* [Work order]:
Copy out all of the data that follows, exactly as it appears.

--- Entries shown ---

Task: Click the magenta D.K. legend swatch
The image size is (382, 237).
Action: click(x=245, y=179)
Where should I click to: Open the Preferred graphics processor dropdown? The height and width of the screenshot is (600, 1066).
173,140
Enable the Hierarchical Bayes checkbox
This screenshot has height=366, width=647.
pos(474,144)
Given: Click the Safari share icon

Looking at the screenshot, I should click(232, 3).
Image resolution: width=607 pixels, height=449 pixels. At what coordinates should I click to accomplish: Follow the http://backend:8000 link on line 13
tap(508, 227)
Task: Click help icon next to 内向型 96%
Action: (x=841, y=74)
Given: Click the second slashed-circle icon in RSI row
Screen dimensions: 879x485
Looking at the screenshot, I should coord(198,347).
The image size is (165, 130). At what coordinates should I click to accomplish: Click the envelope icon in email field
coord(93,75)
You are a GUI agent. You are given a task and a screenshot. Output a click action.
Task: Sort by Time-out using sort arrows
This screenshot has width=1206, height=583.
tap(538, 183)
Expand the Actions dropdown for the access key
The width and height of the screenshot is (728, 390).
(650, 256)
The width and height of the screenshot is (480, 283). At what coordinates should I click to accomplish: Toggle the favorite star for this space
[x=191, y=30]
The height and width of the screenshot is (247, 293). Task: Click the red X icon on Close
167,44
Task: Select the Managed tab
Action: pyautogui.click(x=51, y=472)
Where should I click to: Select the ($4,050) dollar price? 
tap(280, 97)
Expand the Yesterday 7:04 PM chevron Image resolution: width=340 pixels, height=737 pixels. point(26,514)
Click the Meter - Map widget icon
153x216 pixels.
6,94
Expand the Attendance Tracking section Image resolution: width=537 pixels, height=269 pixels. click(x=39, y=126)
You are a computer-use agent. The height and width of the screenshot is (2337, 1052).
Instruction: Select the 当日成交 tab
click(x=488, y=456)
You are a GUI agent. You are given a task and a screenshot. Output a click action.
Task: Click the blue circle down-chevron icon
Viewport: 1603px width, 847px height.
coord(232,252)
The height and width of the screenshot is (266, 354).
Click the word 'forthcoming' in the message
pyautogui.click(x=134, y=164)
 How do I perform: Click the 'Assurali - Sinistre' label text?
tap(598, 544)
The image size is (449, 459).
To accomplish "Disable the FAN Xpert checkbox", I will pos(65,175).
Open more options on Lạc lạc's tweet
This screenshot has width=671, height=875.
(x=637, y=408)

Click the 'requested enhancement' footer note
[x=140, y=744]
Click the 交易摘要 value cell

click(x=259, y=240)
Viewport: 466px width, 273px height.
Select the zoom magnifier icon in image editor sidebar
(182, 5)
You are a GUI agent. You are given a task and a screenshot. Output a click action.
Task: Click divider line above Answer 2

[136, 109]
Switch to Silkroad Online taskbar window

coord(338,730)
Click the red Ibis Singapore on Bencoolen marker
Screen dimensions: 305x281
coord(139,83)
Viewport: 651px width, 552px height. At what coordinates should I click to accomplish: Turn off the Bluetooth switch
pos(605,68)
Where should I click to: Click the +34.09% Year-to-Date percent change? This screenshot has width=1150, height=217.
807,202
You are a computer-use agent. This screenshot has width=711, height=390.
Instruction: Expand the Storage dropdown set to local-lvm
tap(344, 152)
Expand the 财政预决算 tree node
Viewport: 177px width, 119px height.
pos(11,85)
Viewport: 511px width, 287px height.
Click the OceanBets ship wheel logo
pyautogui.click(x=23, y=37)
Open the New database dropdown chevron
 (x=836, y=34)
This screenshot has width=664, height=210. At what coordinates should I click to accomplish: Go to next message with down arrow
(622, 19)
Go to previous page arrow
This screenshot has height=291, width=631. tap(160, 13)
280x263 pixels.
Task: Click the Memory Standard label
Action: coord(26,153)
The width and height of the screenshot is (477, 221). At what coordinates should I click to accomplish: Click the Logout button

---

* [Output for this exercise]:
Task: Click the magenta D.K. legend swatch
The image size is (382, 237).
Action: click(x=245, y=179)
Where should I click to: Open the Preferred graphics processor dropdown? The height and width of the screenshot is (600, 1066).
173,140
Enable the Hierarchical Bayes checkbox
This screenshot has height=366, width=647.
pos(474,144)
Given: Click the Safari share icon

Looking at the screenshot, I should click(232, 3).
Image resolution: width=607 pixels, height=449 pixels. At what coordinates should I click to accomplish: Follow the http://backend:8000 link on line 13
tap(508, 227)
Task: Click help icon next to 内向型 96%
Action: (x=841, y=74)
Given: Click the second slashed-circle icon in RSI row
Screen dimensions: 879x485
Looking at the screenshot, I should coord(198,347).
The image size is (165, 130). At what coordinates should I click to accomplish: Click the envelope icon in email field
coord(93,75)
You are a GUI agent. You are given a task and a screenshot. Output a click action.
Task: Sort by Time-out using sort arrows
This screenshot has width=1206, height=583.
tap(538, 183)
Expand the Actions dropdown for the access key
The width and height of the screenshot is (728, 390).
(650, 256)
The width and height of the screenshot is (480, 283). At what coordinates should I click to accomplish: Toggle the favorite star for this space
[x=191, y=30]
The height and width of the screenshot is (247, 293). Task: Click the red X icon on Close
167,44
Task: Select the Managed tab
Action: pyautogui.click(x=51, y=472)
Where should I click to: Select the ($4,050) dollar price? 
tap(280, 97)
Expand the Yesterday 7:04 PM chevron Image resolution: width=340 pixels, height=737 pixels. point(26,514)
Click the Meter - Map widget icon
153x216 pixels.
6,94
Expand the Attendance Tracking section Image resolution: width=537 pixels, height=269 pixels. click(x=39, y=126)
You are a computer-use agent. The height and width of the screenshot is (2337, 1052).
Instruction: Select the 当日成交 tab
click(x=488, y=456)
You are a GUI agent. You are given a task and a screenshot. Output a click action.
Task: Click the blue circle down-chevron icon
Viewport: 1603px width, 847px height.
coord(232,252)
The height and width of the screenshot is (266, 354).
Click the word 'forthcoming' in the message
pyautogui.click(x=134, y=164)
 How do I perform: Click the 'Assurali - Sinistre' label text?
tap(598, 544)
The image size is (449, 459).
To accomplish "Disable the FAN Xpert checkbox", I will pos(65,175).
Open more options on Lạc lạc's tweet
This screenshot has width=671, height=875.
(x=637, y=408)

Click the 'requested enhancement' footer note
[x=140, y=744]
Click the 交易摘要 value cell

click(x=259, y=240)
Viewport: 466px width, 273px height.
Select the zoom magnifier icon in image editor sidebar
(182, 5)
You are a GUI agent. You are given a task and a screenshot. Output a click action.
Task: Click divider line above Answer 2

[136, 109]
Switch to Silkroad Online taskbar window

coord(338,730)
Click the red Ibis Singapore on Bencoolen marker
Screen dimensions: 305x281
coord(139,83)
Viewport: 651px width, 552px height. At what coordinates should I click to accomplish: Turn off the Bluetooth switch
pos(605,68)
Where should I click to: Click the +34.09% Year-to-Date percent change? This screenshot has width=1150, height=217.
807,202
You are a computer-use agent. This screenshot has width=711, height=390.
Instruction: Expand the Storage dropdown set to local-lvm
tap(344, 152)
Expand the 财政预决算 tree node
Viewport: 177px width, 119px height.
pos(11,85)
Viewport: 511px width, 287px height.
Click the OceanBets ship wheel logo
pyautogui.click(x=23, y=37)
Open the New database dropdown chevron
 (x=836, y=34)
This screenshot has width=664, height=210. At what coordinates should I click to accomplish: Go to next message with down arrow
(622, 19)
Go to previous page arrow
This screenshot has height=291, width=631. tap(160, 13)
280x263 pixels.
Task: Click the Memory Standard label
Action: coord(26,153)
The width and height of the screenshot is (477, 221). At what coordinates should I click to accomplish: Click the Logout button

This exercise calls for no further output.